If you find the traditional 16:9 aspect ratio too limiting, then this monitor is a good option; just keep in mind that the extra pixels and the high refresh rate will require a beefier graphics card to drive it.
If your space is limited and the LG 34UC79G-B doesn't fit, there's a slightly smaller option, the LG 29UM69G-B. This monitor has the same 1080p resolution and 21:9 aspect ratio, but in a more compact 29 inch screen size. It performs similarly to its big brother, but black uniformity is significantly worse due to backlight bleed and flashlighting throughout the screen. It has a slower refresh rate of 75Hz and it doesn't have a USB hub, but it does come with built-in speakers if you need them and it still supports FreeSync variable refresh rate.
Overall, if you have the space for it, the 34UC79G-B is a better monitor; otherwise, the 29UM69G-B is also a good choice, though there are some minor compromises.

Stored items:

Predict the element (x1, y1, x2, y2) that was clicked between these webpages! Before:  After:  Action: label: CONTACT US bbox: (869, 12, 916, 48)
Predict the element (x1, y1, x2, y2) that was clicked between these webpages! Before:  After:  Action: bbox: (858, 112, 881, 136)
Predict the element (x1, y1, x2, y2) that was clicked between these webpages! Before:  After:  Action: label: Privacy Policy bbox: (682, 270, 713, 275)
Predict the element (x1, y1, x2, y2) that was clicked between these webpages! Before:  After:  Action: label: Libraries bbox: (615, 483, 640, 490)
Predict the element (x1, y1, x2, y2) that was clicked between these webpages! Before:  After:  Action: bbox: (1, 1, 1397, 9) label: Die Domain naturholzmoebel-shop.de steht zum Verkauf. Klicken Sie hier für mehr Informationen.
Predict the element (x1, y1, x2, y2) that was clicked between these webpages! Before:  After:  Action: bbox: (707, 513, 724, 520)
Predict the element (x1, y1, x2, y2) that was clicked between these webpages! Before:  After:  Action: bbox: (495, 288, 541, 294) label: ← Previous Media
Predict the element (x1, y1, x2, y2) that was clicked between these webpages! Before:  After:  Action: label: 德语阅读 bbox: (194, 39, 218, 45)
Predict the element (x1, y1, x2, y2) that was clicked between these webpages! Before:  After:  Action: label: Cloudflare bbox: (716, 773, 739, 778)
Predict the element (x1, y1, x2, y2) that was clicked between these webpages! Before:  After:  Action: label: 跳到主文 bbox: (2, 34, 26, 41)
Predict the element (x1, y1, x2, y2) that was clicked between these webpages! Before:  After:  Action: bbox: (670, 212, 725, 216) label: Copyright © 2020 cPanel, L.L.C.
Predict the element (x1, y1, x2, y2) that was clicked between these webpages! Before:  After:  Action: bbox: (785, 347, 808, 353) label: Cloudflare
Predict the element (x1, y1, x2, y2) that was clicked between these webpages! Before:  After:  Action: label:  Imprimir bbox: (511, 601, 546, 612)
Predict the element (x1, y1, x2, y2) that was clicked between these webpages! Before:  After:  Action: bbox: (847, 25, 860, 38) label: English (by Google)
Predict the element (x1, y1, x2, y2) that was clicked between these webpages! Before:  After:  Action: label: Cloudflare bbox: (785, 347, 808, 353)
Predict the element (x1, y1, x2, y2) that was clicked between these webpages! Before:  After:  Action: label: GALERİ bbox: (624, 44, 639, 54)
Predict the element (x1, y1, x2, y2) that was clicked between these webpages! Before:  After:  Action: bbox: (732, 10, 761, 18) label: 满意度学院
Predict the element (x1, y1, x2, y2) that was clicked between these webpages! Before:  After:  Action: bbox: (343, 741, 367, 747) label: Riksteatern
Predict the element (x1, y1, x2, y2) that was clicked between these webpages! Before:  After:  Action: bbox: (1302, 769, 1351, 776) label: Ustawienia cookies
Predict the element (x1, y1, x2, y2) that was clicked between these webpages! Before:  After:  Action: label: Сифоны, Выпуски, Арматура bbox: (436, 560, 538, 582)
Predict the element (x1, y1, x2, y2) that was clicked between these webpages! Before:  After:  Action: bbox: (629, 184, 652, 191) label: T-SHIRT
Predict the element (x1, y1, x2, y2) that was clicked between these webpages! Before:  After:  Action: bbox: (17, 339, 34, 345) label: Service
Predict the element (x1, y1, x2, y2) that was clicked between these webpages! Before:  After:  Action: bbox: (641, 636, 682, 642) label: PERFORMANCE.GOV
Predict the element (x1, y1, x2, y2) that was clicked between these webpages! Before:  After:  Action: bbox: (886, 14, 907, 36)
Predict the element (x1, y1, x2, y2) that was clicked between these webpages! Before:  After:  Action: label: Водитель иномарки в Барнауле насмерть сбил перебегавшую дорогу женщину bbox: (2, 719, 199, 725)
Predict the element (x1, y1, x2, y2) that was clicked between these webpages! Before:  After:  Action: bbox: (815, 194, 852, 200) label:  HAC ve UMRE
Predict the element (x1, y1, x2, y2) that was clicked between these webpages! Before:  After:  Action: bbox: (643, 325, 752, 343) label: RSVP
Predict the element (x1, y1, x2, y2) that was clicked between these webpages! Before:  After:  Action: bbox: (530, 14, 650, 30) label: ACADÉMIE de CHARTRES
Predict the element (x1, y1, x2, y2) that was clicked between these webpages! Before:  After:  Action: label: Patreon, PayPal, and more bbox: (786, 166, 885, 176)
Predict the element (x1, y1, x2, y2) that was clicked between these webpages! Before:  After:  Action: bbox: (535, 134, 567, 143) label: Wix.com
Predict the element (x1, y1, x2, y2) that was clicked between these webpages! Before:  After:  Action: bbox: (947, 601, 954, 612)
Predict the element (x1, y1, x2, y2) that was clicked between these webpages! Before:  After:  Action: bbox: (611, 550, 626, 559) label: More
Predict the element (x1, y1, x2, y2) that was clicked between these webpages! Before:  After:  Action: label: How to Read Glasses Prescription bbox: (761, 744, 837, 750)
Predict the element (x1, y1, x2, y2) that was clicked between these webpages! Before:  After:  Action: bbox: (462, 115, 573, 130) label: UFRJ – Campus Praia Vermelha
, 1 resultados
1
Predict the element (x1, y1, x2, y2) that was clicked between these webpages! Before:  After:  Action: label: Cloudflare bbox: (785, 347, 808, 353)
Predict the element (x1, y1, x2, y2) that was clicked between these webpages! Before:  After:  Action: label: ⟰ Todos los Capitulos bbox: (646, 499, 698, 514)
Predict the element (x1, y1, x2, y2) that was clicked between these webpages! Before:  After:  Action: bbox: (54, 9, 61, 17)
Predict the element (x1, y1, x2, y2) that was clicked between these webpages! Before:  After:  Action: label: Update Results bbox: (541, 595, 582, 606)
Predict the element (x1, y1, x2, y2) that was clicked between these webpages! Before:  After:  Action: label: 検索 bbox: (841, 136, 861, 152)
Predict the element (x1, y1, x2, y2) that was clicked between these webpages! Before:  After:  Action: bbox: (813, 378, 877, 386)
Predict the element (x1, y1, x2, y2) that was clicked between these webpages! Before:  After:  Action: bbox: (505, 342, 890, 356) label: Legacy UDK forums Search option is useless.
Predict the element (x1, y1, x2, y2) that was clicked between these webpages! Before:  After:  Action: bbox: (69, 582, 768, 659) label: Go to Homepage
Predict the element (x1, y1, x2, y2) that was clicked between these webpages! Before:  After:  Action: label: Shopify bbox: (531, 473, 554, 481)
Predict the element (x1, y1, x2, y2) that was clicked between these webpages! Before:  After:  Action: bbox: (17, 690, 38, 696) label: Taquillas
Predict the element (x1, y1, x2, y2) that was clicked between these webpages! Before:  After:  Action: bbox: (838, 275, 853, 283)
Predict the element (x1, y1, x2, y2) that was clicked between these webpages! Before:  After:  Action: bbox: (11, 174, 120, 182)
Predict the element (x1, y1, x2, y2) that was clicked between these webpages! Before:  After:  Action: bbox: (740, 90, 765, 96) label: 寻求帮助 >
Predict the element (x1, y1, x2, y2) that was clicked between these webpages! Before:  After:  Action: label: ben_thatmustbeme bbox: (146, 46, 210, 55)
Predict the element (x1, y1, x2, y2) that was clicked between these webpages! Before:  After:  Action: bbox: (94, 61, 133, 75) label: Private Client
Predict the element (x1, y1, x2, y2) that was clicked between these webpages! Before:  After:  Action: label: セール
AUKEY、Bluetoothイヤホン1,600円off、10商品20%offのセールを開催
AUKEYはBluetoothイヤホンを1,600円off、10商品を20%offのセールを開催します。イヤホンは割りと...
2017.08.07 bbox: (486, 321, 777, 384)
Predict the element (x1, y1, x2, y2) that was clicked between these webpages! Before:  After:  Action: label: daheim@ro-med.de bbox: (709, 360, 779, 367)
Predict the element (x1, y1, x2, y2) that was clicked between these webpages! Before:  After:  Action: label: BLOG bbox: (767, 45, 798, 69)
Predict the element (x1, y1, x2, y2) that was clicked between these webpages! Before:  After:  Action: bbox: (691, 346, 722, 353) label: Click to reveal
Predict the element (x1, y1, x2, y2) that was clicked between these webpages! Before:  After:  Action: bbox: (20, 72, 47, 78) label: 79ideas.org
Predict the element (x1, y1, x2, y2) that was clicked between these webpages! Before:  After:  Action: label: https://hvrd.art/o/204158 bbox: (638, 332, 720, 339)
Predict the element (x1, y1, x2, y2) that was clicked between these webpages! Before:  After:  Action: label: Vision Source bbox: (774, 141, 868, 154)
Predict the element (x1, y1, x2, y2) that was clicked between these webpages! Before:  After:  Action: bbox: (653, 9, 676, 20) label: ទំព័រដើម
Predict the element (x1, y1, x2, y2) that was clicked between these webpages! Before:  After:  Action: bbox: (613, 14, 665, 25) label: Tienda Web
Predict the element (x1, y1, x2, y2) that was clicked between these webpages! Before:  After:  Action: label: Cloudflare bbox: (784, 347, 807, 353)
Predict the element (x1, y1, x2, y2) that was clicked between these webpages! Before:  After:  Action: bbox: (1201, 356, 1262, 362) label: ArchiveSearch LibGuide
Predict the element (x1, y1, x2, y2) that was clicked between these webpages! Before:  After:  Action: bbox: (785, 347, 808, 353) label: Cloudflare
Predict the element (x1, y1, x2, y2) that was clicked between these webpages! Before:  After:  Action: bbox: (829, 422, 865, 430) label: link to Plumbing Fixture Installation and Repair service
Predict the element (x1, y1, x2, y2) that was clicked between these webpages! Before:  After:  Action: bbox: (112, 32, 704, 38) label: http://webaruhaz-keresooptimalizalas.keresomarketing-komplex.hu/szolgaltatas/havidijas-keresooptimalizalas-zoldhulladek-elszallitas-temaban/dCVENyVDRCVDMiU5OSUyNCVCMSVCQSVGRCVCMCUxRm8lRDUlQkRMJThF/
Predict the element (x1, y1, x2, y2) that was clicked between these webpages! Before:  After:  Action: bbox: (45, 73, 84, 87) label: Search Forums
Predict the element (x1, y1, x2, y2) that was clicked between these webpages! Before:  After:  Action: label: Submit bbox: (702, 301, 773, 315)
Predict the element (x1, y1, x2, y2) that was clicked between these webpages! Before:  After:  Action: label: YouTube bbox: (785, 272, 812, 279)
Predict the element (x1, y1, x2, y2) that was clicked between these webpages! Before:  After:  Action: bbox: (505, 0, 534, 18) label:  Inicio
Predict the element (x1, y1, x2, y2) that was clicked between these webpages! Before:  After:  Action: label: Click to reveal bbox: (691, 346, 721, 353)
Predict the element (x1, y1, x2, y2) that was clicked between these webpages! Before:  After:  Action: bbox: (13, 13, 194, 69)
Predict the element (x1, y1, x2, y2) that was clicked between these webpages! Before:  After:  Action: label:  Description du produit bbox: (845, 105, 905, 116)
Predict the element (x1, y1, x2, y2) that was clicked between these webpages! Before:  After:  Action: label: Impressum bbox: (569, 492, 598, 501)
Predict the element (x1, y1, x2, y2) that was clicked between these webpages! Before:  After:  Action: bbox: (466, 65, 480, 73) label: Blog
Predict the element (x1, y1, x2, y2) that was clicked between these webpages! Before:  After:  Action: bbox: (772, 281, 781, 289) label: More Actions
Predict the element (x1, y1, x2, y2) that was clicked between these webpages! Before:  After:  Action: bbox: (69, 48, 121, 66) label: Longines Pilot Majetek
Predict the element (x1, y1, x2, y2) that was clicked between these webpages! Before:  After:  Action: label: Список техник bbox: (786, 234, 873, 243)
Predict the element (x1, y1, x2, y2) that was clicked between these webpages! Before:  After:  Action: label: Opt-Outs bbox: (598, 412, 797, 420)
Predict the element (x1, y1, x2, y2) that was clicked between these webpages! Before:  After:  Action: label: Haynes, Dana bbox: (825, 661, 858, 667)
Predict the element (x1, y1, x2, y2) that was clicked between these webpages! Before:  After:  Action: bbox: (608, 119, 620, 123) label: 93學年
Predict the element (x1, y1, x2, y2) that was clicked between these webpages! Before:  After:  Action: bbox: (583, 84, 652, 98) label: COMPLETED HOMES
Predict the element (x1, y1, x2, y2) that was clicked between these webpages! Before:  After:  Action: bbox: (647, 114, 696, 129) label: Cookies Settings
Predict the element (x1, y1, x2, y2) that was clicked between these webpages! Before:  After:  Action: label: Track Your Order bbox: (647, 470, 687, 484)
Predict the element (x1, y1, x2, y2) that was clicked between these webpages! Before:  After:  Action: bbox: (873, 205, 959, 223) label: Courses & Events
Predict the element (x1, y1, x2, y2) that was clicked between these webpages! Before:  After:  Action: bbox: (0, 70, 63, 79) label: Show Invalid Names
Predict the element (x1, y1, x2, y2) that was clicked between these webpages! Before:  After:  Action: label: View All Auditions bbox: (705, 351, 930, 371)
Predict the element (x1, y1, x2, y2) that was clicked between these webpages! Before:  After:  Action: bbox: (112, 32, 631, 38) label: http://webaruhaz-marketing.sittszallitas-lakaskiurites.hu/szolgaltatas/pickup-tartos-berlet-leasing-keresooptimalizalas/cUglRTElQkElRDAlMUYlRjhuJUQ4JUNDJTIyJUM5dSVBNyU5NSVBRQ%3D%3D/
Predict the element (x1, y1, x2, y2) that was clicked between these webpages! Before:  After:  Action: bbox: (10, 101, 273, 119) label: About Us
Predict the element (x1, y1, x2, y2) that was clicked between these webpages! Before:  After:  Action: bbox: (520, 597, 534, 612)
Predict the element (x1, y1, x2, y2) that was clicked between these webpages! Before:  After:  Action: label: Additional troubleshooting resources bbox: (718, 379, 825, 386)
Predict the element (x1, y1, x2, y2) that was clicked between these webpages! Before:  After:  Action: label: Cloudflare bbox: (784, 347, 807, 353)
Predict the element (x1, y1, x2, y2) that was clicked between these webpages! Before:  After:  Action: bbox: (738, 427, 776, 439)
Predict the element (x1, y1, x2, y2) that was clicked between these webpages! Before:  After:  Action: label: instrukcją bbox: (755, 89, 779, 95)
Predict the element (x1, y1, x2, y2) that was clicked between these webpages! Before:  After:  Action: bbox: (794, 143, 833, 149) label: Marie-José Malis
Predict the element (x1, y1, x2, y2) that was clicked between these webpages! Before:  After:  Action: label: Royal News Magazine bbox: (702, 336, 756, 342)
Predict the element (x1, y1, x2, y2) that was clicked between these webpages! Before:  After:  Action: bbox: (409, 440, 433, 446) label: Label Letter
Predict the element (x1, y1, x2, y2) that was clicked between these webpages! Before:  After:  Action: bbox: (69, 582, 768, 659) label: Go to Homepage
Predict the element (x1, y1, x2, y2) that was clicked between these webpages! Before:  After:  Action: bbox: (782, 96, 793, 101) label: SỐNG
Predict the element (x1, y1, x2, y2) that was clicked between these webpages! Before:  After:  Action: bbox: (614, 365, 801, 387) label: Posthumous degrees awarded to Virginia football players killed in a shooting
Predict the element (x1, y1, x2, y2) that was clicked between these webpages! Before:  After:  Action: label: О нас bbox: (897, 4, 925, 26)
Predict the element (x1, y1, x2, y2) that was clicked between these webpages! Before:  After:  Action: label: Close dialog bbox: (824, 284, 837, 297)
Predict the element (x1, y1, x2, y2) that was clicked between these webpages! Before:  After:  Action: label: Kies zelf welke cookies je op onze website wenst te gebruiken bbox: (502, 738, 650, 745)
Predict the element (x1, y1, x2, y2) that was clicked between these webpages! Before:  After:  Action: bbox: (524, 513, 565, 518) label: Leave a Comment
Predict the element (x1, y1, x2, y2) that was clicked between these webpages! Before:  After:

◆ Work order
Please reproduce the monitor comparison word for word, everything from "If your space" down to "some minor compromises.". Nothing in the listing is needed here.

◆ Output for this task
If your space is limited and the LG 34UC79G-B doesn't fit, there's a slightly smaller option, the LG 29UM69G-B. This monitor has the same 1080p resolution and 21:9 aspect ratio, but in a more compact 29 inch screen size. It performs similarly to its big brother, but black uniformity is significantly worse due to backlight bleed and flashlighting throughout the screen. It has a slower refresh rate of 75Hz and it doesn't have a USB hub, but it does come with built-in speakers if you need them and it still supports FreeSync variable refresh rate.
Overall, if you have the space for it, the 34UC79G-B is a better monitor; otherwise, the 29UM69G-B is also a good choice, though there are some minor compromises.